Ad businesses have become more jittery about compliance to the General Data Protection Regulation since the U.K. data protection watchdog fired its warning shot to the ad-tech sector at the end of June, according to ad executive sources.
The Information Commissioner’s Office even pulled up the only industry-wide attempt to standardize the media industry’s compliance in its report: the Internet Advertising Bureau Europe and IAB Tech Lab’s Transparency and Consent Framework. But regardless, the trade bodies have spent the last 12 months overhauling the framework to make it more palatable for a wider set of media businesses than the initial version.
“Internally, we’re increasingly worried about the regulator coming down hard in the next six months,” said an executive at a major publisher. Meanwhile, agency legal teams have been particularly pretty strung out over the last few months, according to multiple agency executive sources.
Here’s a primer.
What is TCF 2.0?
It’s a revamped version of the original framework launched in 2016. The purpose of it is to standardize how businesses — publishers and ad tech vendors predominantly, but also agencies — can continue running programmatic advertising on the open exchange in a way that is compliant with GDPR.
Why was it revamped?
Simply put, publishers hated the first version. Given such a large proportion of the IAB Europe’s members are ad tech vendors, the general consensus among publishers was that the first iteration of the framework was too biased toward what would be beneficial for ad tech vendors and no one else. It has been reworked to cater to publishers’ needs, with far fewer loopholes for ad tech vendors to exploit. Google has also committed itself to joining the TCF by the end of next March.
Is that a big deal?
Yes. Without Google, the argument for integrating with the TCF, which is quite resource-intensive, was far thinner given how much of the ad market Google controls. Until now, vendors have had to struggle with interoperability issues by using two different sets of guidelines and rules and how consent signals are transmitted to digital ad supply partners, known as consent strings. There was one set of rules issued by IAB Europe, and the other by Google which has taken a conservative approach to compliance. However, some publishers are nervous that Google’s integration will lead to it somehow dictating terms for them in the future.

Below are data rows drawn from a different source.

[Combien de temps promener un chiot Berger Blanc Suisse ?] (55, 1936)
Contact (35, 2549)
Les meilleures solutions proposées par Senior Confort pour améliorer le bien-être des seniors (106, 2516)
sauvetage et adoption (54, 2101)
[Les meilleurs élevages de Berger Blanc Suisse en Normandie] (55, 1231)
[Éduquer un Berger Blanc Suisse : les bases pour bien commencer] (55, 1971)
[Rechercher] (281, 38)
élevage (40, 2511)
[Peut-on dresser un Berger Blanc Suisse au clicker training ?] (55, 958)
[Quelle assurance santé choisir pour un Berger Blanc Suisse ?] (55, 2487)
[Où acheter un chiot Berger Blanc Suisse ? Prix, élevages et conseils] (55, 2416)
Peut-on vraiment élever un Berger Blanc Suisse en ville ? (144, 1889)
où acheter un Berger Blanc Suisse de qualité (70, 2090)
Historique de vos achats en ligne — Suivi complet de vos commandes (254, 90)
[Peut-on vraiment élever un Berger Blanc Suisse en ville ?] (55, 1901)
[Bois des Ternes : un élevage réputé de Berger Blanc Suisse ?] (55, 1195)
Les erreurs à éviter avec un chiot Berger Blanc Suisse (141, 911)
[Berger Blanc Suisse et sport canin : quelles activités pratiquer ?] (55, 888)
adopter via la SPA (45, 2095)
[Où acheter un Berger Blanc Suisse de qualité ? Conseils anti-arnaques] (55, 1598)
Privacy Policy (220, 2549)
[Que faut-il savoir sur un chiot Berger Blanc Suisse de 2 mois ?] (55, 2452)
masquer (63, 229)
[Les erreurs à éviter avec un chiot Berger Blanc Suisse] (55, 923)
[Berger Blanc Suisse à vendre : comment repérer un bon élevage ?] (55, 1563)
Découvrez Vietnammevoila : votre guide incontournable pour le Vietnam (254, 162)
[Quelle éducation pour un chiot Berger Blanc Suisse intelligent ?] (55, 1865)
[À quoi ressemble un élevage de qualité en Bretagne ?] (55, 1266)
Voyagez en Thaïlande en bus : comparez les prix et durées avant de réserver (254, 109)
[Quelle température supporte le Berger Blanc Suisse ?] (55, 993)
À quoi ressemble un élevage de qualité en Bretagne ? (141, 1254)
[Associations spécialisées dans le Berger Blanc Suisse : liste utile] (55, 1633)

So people like this version?
Yes and no. Views on it are mixed, though there is general recognition that it is far better than the original version, while most also accept there isn’t much of an alternative given it’s the only industry-wide attempt at a standard. It’s just that many publishers and agency executives — not to mention privacy activists — question whether the TCF can actually protect anyone. A core reason being that these are guidelines that companies are told to adhere to. But there is no actual policing. The ICO will end up doing that where feasible. That means, even if the TCF states that ad tech vendors can’t misuse data such as personally sensitive information within programmatic bid requests, without explicit consent from that user they have no way to enforce it or oversee it.
Is it even possible to police?
Given the hundreds upon hundreds of ad tech vendors in the digital ad supply chain, it is surely impossible to police data leakage in any meaningful way. Many in the industry believe the IAB is wrong to assert that the TCF can solve everyone’s GDPR headaches, but also that it helps protect the current ad tech status quo, rather than encourage the rooting out of bad practices that have dogged the industry for years. Naturally, the IAB’s position is that the TCF will at least get everyone on the same page as to what compliance can look like.
So what will the TCF be a success?
The jury is out on that. For starters, its take-up will depend on Google. There isn’t likely to be a stampede of additional publishers or vendors and agencies integrating with it until Google has done so. Multiple ad tech and publisher executive sources have admitted as much. The fact a good proportion aren’t even fully integrated with the first version, given the technical resource it takes to do so, it won’t be clear whether the TCF will be a rip-roaring success for some time. Perhaps even more importantly, the ICO hasn’t yet blessed the new version, and it’s unclear whether it will. The regulator recently criticized the first version, so there will be a lot of interest around whether it publishes a direct response to the second version and deems the new additions to the framework GDPR-compliant.